Según avanza la película se empiezan a encender pantallas de móvil como luciérnagas entre el público. Las risas cambian de tono y se mezclan con bostezos. El chico de la pareja de al lado le dice a su novia: “¿Esto es un poco previsible, no?”. Ella le devuelve una carcajada por respuesta. Ni siquiera cuando llega el momento cumbre, los seis latigazos que justifican la fama de la película, los espectadores se reaniman. “¿Cuánto queda?”, me dice Marta. “¿Nos vamos ya?”. La experiencia se está haciendo tan interminable como un viaje de Madrid a Gandía en un 600 la segunda quincena de agosto.
De repente acaba. Se cierra el ascensor y la pantalla se va a negro. Los que han leído los libros no se sorprenden. "Se nota que las tías sabían lo que iba a pasar", escucho en mitad de los créditos finales. El resto seguimos sin entender qué ha sucedido durante las últimas dos horas y media.
Se enciende la luz y los asistentes empiezan a salir. Detrás de mí, tres mujeres de unos 50 años, siguen sentadas:
- “Esto ha sido de serie B, un telefilme. A ti es que estas películas te encantan, pero sabes que son malas”, comenta una.
- “Es malísima, pero…”. Baja la voz, cuchichea sobre una secuencia y vuelve a reírse en alto.
- “Él es malísimo, mucho de sexy y poco de sexo. Está claro que el libro te deja volar mucho más la imaginación”.
En esa misma fila, a unos pocos asientos, otro grupo comparte sus impresiones.
- “¿Está casado? No me digas eso que me da todo el bajón, he visto todas sus películas”, dice una.
- “Me he enamorado”, contesta otra.
- “Había momentos que me daban tanta vergüenza las escenas de sexo que no sabía dónde meterme”, se confiesa una tercera.

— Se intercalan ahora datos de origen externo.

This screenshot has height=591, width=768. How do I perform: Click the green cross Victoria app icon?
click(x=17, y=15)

Mientras bajamos las escaleras, tres parejas intercambian opiniones. Una se queda rezagada. Ella, tras escuchar las críticas de sus amigos, mira a su novio y le pregunta: “¿A ti también te ha parecido un circo?”. Él opta por un gesto indescifrable por respuesta ante la reacción del resto de novias a comentarios como: “Este es un mal follado, eso es lo que le pasa, ¿para esto me traes al cine?”. O ese otro que mirando a todas sus acompañantes femeninas termina la noche diciendo: “¿Y por este tipo de pelis pagáis esta pasta?”.

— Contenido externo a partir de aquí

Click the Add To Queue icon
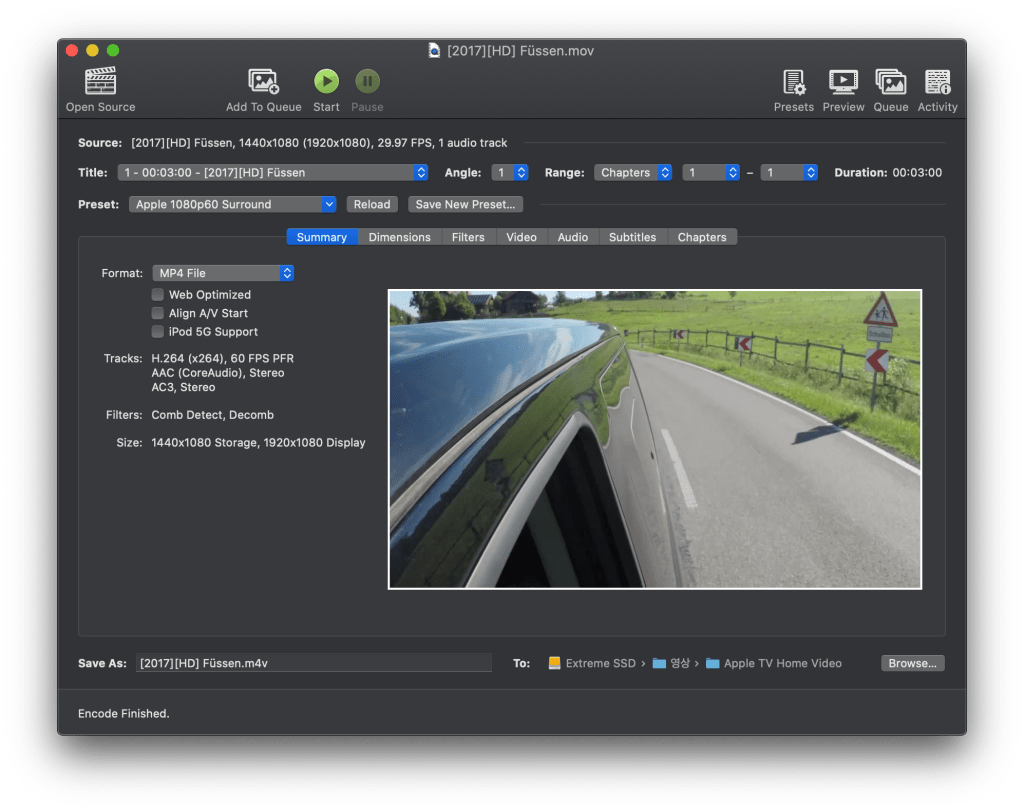This screenshot has height=811, width=1024. coord(263,82)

Comienza a llover. Son más de las doce. Resguardadas bajo un techo del centro comercial un grupo de mujeres de distintas edades aprovecha para hacer tertulia mientras apuran las últimas caladas. "Pásame la foto que se la mando a José para que vea lo que has aprendido esta noche”. A su lado, chicas más jóvenes plantean un debate más bien de logística:
- “Pero… ¿tú no vivías con tu padre?”, dice una de ellas.

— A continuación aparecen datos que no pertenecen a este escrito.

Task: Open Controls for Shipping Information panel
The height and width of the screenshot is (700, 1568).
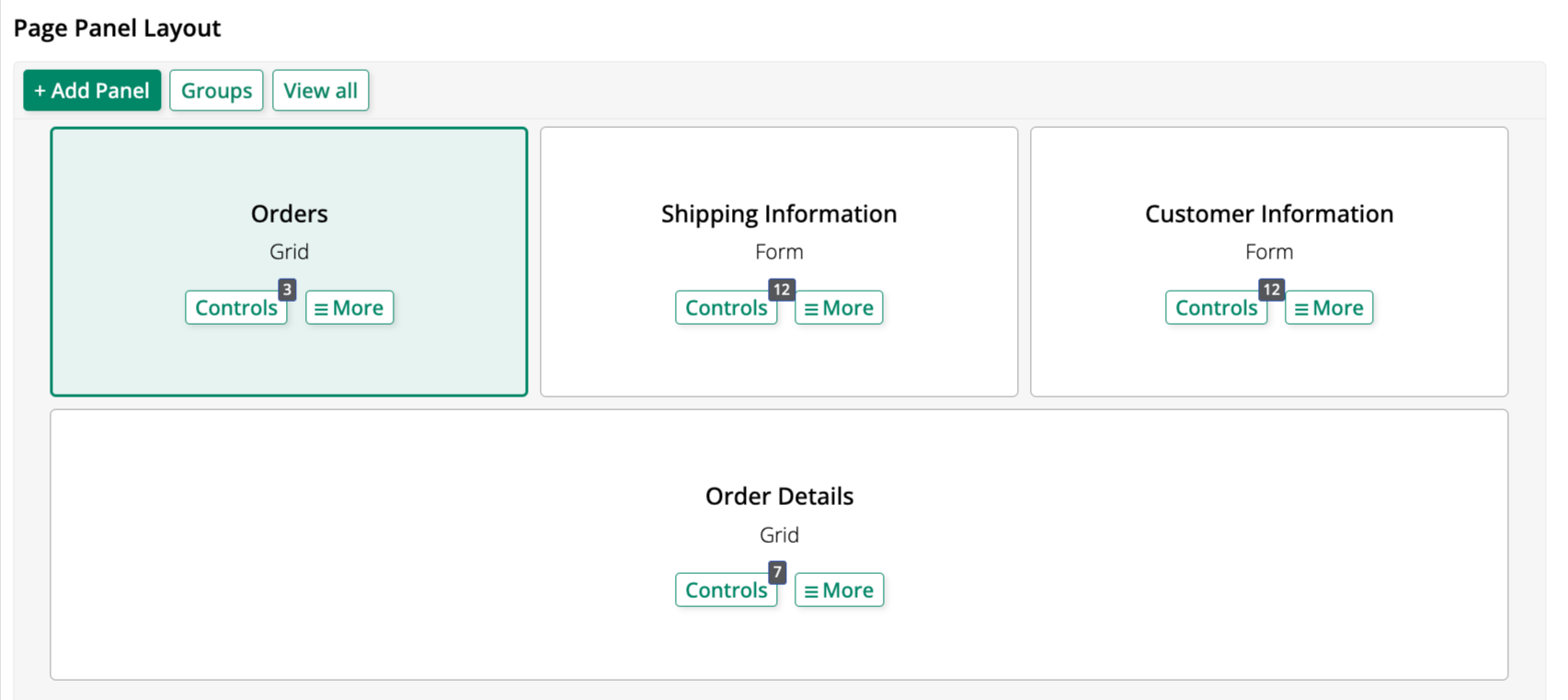Action: click(726, 308)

- “Sí, él vive en la planta de arriba y yo tengo la de abajo para mí. Podría montar un cuarto rojo en una caseta que tenemos. No se enteraría”.
Miro a ambos lados. Siguen las risas. Y yo, como en tierra de nadie, en zona franca, vuelvo a buscar respuestas en mis dos amigas: "¿Se ríen de verdad o esto ha sido una broma?".